This was an interesting session on a continuing ed program for vets. The two presenters from Texas A&M ran this CE program essentially as a grand rounds for vets focusing specifically on feline health. Okay - not the focus of CEHD, but still, an interesting presentation.
These guys developed 10 sessions of 2-hours each, where they discussed interesting feline cases with widely dispersed DVSs across Texas. There were 20 participants in real time, but participants were able to participate from their home or wherever they had an Internet connection. Most of the participants completed the course.
Some of the positive feedback that they received included appreciation from the participants to be able access the library; receive case study materials; liked guest speakers very much.

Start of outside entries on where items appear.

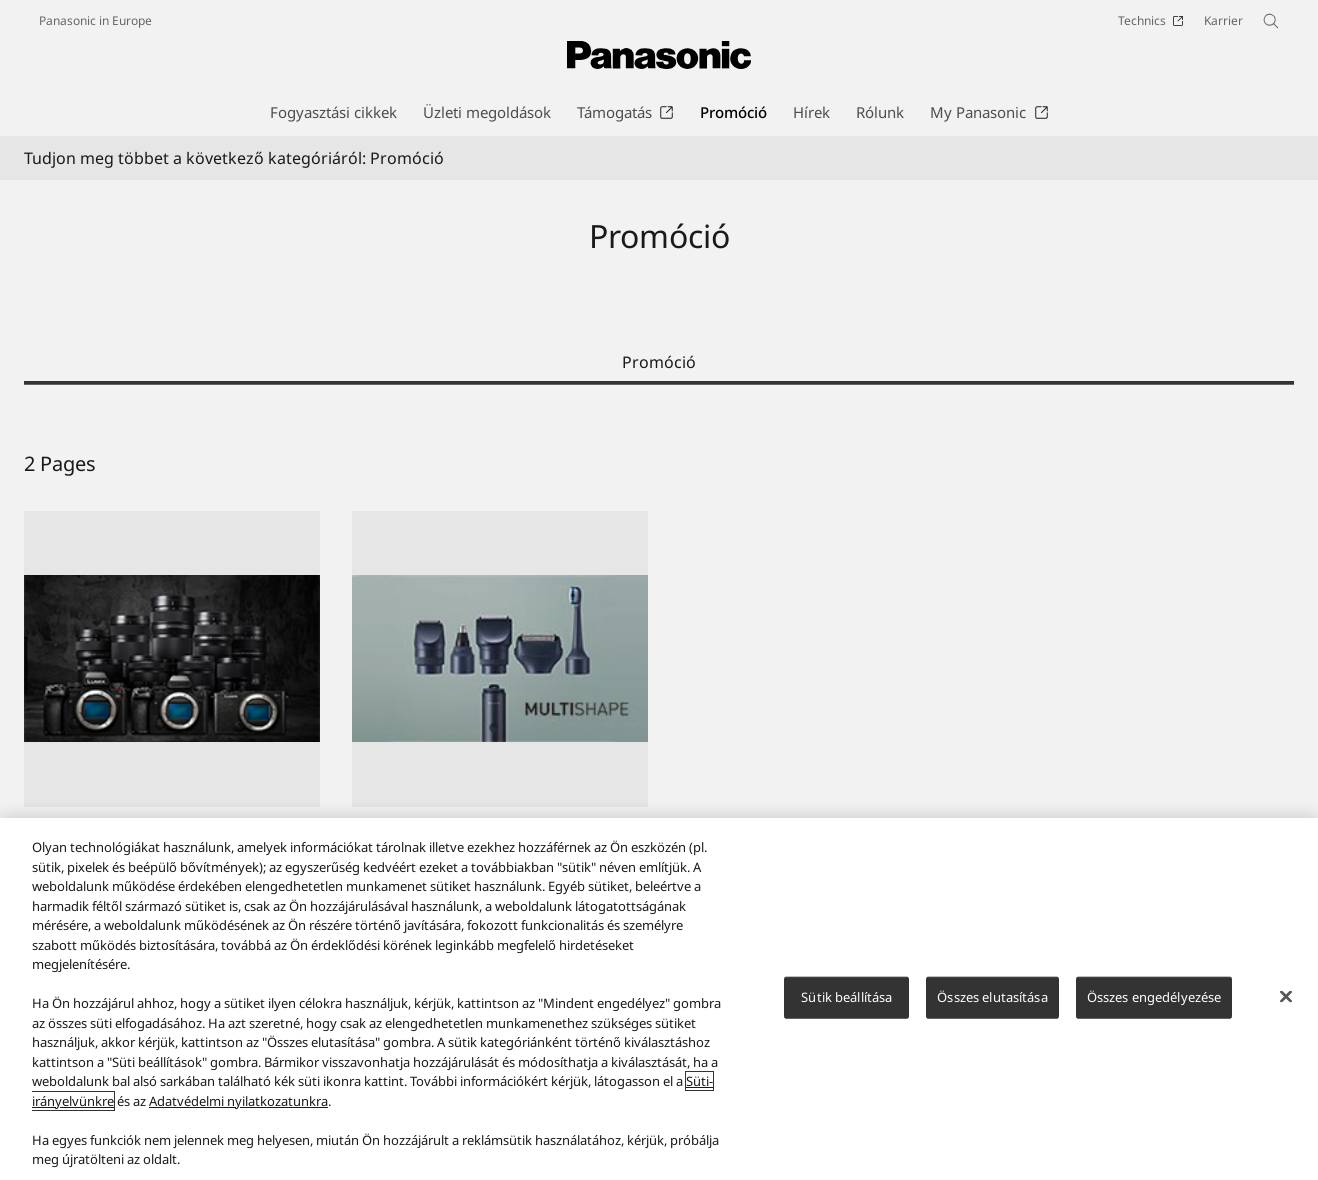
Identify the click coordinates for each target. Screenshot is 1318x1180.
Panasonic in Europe (95, 20)
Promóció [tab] (659, 362)
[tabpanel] (659, 726)
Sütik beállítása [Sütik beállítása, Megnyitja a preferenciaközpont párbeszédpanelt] (846, 997)
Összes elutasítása (992, 997)
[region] (659, 999)
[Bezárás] (1286, 997)
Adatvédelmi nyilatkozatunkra (238, 1101)
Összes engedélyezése (1154, 997)
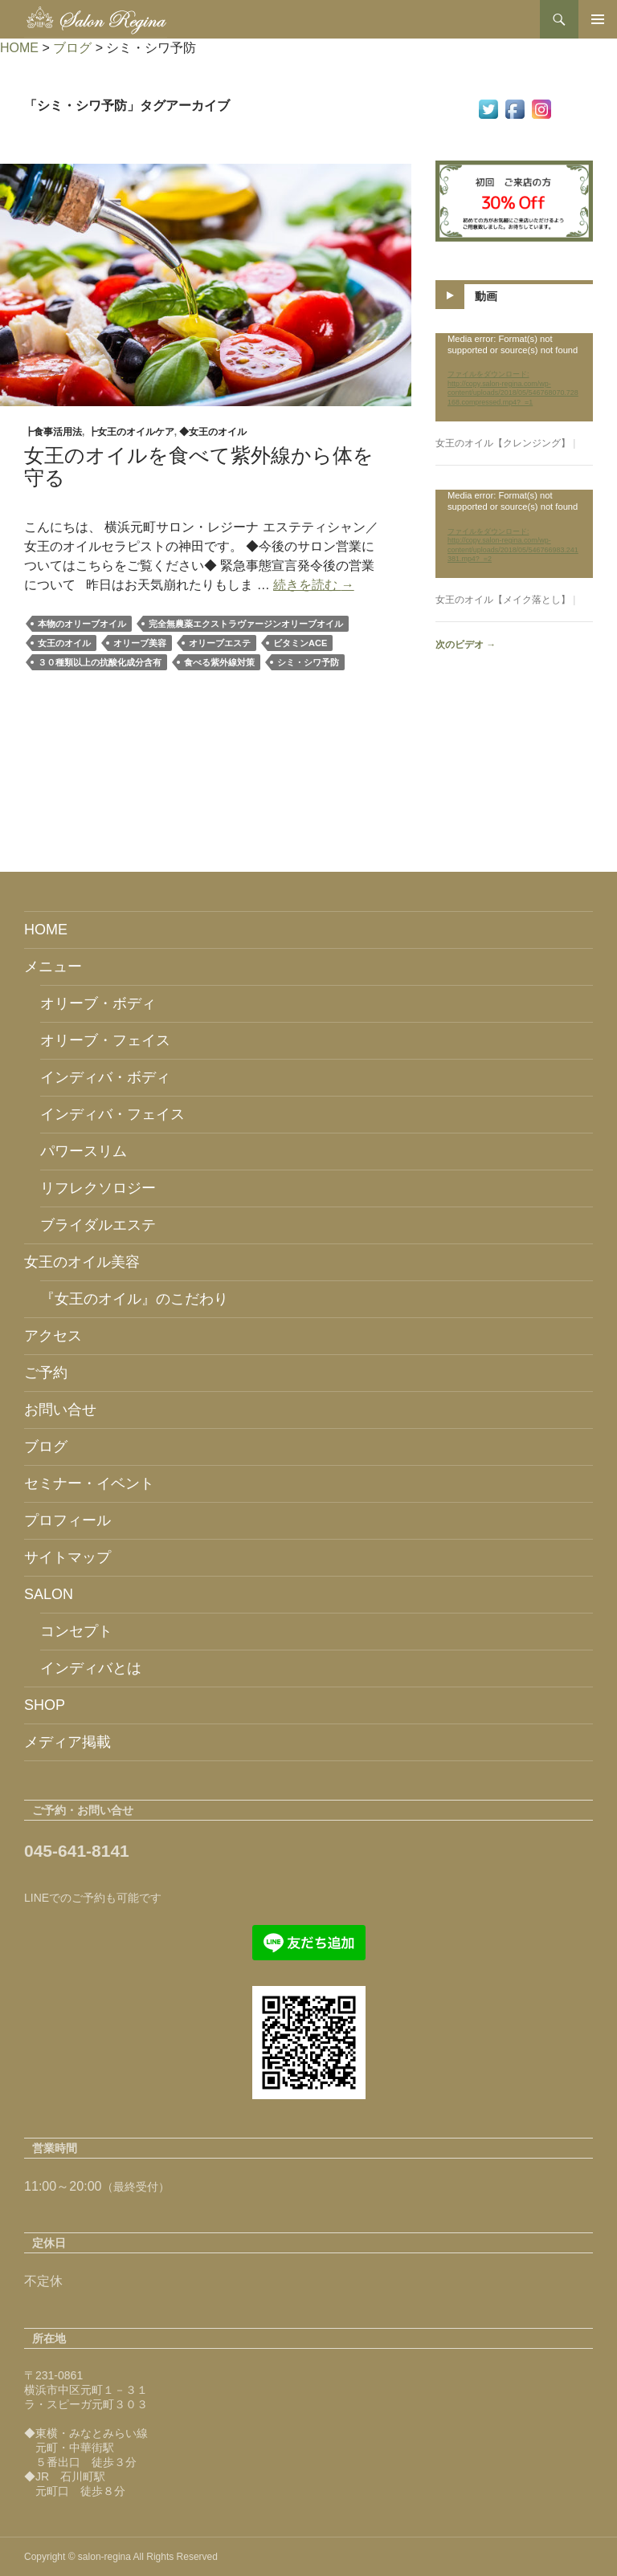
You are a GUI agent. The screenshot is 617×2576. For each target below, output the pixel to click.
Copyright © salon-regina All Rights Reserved (121, 2556)
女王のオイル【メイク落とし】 (502, 599)
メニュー (53, 966)
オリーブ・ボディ (98, 1003)
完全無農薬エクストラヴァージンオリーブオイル (246, 624)
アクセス (53, 1336)
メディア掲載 (67, 1742)
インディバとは (90, 1668)
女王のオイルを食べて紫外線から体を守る (199, 466)
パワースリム (83, 1151)
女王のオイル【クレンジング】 (502, 443)
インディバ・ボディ (105, 1077)
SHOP (44, 1705)
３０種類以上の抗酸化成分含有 (99, 662)
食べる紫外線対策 (219, 662)
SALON (48, 1594)
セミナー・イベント (89, 1483)
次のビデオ (465, 644)
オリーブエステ (220, 643)
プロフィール (67, 1520)
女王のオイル (64, 643)
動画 (486, 295)
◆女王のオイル (213, 431)
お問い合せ (60, 1410)
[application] (514, 377)
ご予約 (45, 1373)
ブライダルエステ (98, 1225)
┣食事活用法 (53, 431)
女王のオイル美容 (82, 1262)
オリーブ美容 (139, 643)
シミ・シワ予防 (308, 662)
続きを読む (313, 585)
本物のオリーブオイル (82, 624)
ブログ (45, 1447)
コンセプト (76, 1631)
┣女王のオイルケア (131, 431)
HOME (45, 930)
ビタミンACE (300, 643)
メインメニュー (597, 19)
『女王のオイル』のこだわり (134, 1299)
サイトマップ (67, 1557)
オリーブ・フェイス (105, 1040)
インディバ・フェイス (112, 1114)
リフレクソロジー (98, 1188)
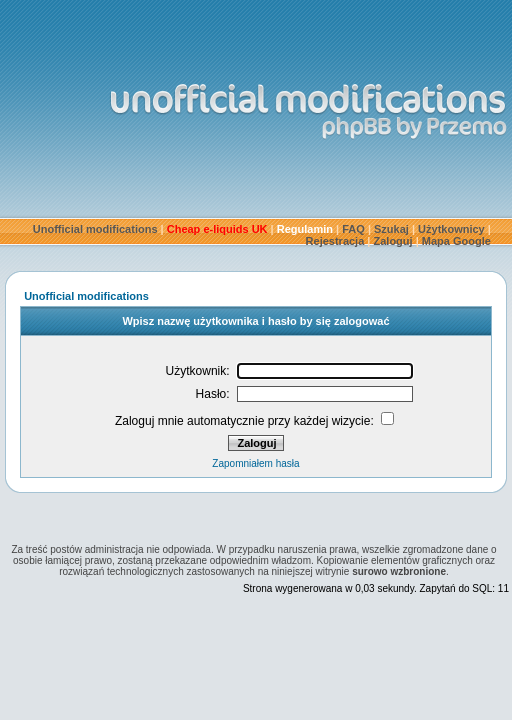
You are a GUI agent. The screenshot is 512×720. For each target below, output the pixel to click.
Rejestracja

Maybe people in the College are already doing this, but it seems to me that this would be a great area for growth for continuing education. Many of the programs in the College require ongoing CE to maintain licensure, and I wonder if there might be comparable cases that we might be able to use in delivering online CE. Presenting a case, giving some brief overview of current best practice and literature, and then working the case with a variety of practitioners could be an interesting way for different licensed professionals to get CEs. Could also be a way to maintain more active contact with alums.
Some down sides: they thought they were almost at their maximum with 20 participants. They couldn't do it with more than 30. It took the presenters/designers about 20 hours to lean the technical program, and even then they didn't feel completely comfortable with the technology until several weeks into the class.
Some strengths: the participants stayed in the program; promoted connections among individuals who lived in more remote communities, and also facilitated resource access for those students by giving access to the library; outcome measures from the participants indicated growth in knowledge, comfort in using the technology, greater confidence in discussing difficult cases with other vets and less inihibition in seeking consultation on difficult cases.
An interesting example of using technology for continuing educaiton.